CS553 Homework #3: Benchmarking Storage
CS553 Homework #3: Benchmarking Storage
Benchmarking Storage
Instructions:
● Assigned date: Friday March 13th, 2020
● Due date: 11:59PM on Sunday March 29th, 2020
● Maximum Points: 100%
● This homework can be done in groups up to 3 students
● Please post your questions to the Piazza forum
● Only a softcopy submission is required; it will automatically be collected through GIT after the
deadline; email confirmation will be sent to your HAWK email address
● Late submission will be penalized at 10% per day; an email to the TA with the subject “CS553:
late homework submission” must be sent
1 Your Assignment
This project aims to teach you how to benchmark storage systems. You can be creative with this project.
You must use either the C or C++ programming languages. Libraries such as PThreads will be necessary
to complete the assignment. Libraries such as STL could be used if necessary. Other programming
languages will not be allowed due to the variability of difficulty between languages, and increased
complexity in grading. Do not write code that relies on complex libraries (e.g. boost), as those will
simplify certain parts of your assignments, and will increase complexity in grading. If you are not sure if
certain libraries are allowed, ask the TAs.
You can use any Linux system for your development, but you must use the Chameleon testbed
[https://www.chameleoncloud.org]; more information about the hardware in this testbed can be found
at https://www.chameleoncloud.org/about/hardware-description/, under Standard Cloud Units. Even
more details can be found at https://www.chameleoncloud.org/user/discovery/, choose “Compute”,
then Click the “View” button. You are to use “Compute Haswell” node types; if there are no Haswell
nodes available, please use “Compute Skylake” node types. You are to use the advanced reservation
system to reserve 1 bare-metal instance to conduct your experiments. You will need to assign your
instance a floating IP address so that you can connect to your instance remotely.
In this project, you need to design a benchmarking program that evaluates the storage system. You will
perform strong scaling studies, unless otherwise noted; this means you will set the amount of work (e.g.
the number of objects or the amount of data to evaluate in your benchmark), and reduce the amount of
work per thread as you increase the number of threads. The TAs will compile (with the help of make)

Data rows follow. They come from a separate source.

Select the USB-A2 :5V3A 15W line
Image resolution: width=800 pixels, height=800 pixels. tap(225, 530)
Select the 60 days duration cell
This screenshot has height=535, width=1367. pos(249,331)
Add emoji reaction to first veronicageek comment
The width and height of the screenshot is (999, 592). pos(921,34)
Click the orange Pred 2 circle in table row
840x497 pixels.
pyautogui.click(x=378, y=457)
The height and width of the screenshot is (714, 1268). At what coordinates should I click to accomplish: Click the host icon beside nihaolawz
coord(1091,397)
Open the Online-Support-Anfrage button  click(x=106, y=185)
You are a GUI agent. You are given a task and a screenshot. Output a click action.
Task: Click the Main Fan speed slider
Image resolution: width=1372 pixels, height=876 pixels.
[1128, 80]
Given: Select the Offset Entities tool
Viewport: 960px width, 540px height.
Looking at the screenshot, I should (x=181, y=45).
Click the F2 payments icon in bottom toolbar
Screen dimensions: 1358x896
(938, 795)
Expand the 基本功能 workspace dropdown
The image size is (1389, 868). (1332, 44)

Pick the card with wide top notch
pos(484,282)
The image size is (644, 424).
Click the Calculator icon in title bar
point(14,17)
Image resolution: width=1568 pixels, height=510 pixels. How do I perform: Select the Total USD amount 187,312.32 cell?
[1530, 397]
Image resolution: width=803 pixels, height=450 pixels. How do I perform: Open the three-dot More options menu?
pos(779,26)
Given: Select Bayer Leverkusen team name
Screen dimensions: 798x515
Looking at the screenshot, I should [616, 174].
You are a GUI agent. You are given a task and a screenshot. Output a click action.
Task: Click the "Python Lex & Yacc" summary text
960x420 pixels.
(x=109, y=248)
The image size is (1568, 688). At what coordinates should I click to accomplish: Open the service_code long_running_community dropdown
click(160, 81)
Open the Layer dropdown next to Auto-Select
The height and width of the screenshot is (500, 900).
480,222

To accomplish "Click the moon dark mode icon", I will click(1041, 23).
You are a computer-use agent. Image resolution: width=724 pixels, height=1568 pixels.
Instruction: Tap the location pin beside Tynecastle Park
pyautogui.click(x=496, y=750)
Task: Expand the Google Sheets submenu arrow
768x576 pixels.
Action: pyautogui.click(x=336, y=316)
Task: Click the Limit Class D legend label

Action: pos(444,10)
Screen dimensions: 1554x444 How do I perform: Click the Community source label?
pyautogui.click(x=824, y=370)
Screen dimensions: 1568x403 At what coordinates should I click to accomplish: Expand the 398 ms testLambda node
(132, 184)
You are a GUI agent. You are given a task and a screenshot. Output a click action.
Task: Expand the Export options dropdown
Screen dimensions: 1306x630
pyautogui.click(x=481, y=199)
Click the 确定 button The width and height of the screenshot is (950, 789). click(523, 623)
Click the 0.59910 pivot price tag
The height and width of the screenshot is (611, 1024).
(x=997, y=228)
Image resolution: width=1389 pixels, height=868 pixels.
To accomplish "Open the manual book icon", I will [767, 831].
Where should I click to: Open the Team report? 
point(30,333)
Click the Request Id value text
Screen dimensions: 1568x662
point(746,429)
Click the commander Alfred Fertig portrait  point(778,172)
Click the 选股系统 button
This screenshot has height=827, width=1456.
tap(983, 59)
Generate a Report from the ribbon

and test your code on Chameleon bare-metal instances (Haswell or Skylake). If your code does not
compile and the TAs cannot run your project, you will get 0 for the assignment.
1. Disk:
a. Implement: MyDiskBench benchmark; Hint: there are multiple ways to read and write to
disk, explore the different APIs, and pick the fastest one out of all them; also make sure
you are measuring the speed of your disk and not your memory (you may need to flush
your disk cache managed by the OS)
b. Dataset: 10GB data split up in 7 different configurations (note these are similar to the
way IOZone deals with multi-threading and multiple concurrent file access):
Other requirements:
● You must write all benchmarks from scratch. Do not use code you find online, as you will get 0
credit for this assignment. If you have taken other courses where you wrote similar benchmarks,
you are welcome to start with your codebase as long as you wrote the code in your prior class.
● All of the benchmarks will have to evaluate concurrency performance; concurrency can be
achieved using threads. Use strong scaling in all experiments, unless it is not possible, in which
case you need to explain why a strong scaling experiment was not done. Be aware of the thread
synchronizing issues to avoid inconsistency or deadlock in your system.
● All benchmarks can be run on a single machine.
● Not all timing functions have the same accuracy; you must find one that has at least 1ms accuracy
or better, assuming you are running the benchmarks for at least seconds at a time.
● Since there are many experiments to run, find ways (e.g. scripts) to automate the performance
evaluation. Besides BASH scripts, it is possible to automate your experiments using the “parallel”
tool in Linux.
● For the best reliability in your results, repeat each experiment 3 times and report the average and
standard deviation. This will help you get more stable results that are easier to understand and
justify.
● Don’t forget to benchmark your disk, and not your memory. You may need to flush caches that
might be stored in memory.
● You may find it more efficient to deal with binary data when reading or writing in this evaluation.
● No GUIs are required. Simple command line interfaces are required. Make your benchmark and
iozone as similar as possible from a command line argument and how the program behaves.
Submit code/report through GIT. If you cannot access your repository contact the TAs. You can find a
git cheat sheet here: https://www.git-tower.com/blog/git-cheat-sheet/
Grades for late programs will be lowered 10% per day late.